In Chinese, Japanese, and Korean resources each CJK character is now indexed separately and treated as a "word" in the search index. Overlapping pairs of CJK characters (called bigrams)are also indexed, making it so search hits can be merged into one longer hit, which improves ranked search results.

A search query consisting of consecutive Han characters without spaces is treated as an AND search for all of the characters, regardless of order, with the added consideration that any consecutive pairs will merged into a single search hit. E.g. if A, B, and C are Han characters, then the search query ABC will return hits in articles or verses that contain A, B, AND C in any order, including consecutively.To restrict the result to just ABC you could specify the query as a phrase search "ABC", although for ranked search results you should use ABC INTERSECTS "ABC". This causes the search to use the better rankings of the search results for ABC, while limiting the results to the same set as the phrase search.

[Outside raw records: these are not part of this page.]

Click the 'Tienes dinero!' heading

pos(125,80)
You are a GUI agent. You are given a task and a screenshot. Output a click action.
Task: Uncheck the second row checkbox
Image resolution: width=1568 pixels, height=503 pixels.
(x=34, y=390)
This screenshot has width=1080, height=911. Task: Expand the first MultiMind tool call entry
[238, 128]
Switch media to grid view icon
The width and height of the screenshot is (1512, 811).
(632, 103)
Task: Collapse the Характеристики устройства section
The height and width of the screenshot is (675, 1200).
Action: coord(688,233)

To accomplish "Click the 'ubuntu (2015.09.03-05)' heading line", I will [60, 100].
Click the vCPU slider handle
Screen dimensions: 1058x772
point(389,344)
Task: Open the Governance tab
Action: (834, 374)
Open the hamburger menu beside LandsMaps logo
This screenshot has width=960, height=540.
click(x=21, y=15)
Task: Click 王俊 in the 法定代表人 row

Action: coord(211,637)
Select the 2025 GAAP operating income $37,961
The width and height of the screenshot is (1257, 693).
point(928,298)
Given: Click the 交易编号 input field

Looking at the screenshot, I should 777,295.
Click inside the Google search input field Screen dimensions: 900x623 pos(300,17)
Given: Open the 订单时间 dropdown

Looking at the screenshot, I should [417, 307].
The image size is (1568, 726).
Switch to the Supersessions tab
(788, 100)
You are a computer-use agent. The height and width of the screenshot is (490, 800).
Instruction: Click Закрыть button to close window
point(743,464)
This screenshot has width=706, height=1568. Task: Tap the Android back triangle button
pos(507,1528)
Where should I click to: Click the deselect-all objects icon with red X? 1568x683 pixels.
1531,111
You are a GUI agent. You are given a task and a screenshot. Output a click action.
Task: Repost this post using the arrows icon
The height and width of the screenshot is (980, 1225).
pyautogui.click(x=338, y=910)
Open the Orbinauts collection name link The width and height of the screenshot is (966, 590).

For search queries consisting of Hangul (Korean) characters, or a mixed script query starting with at most one Hanja character, the query parser will automatically treat ABC similar to the search for ABC INTERSECTS "ABC", since it expects Korean queries to separate words with spaces, while Chinese and Japanese queries are not expected to separate words with spaces.

Chinese and Japanese queries can separate words with spaces to force the query parser to treat the words as separate terms, rather than merging them.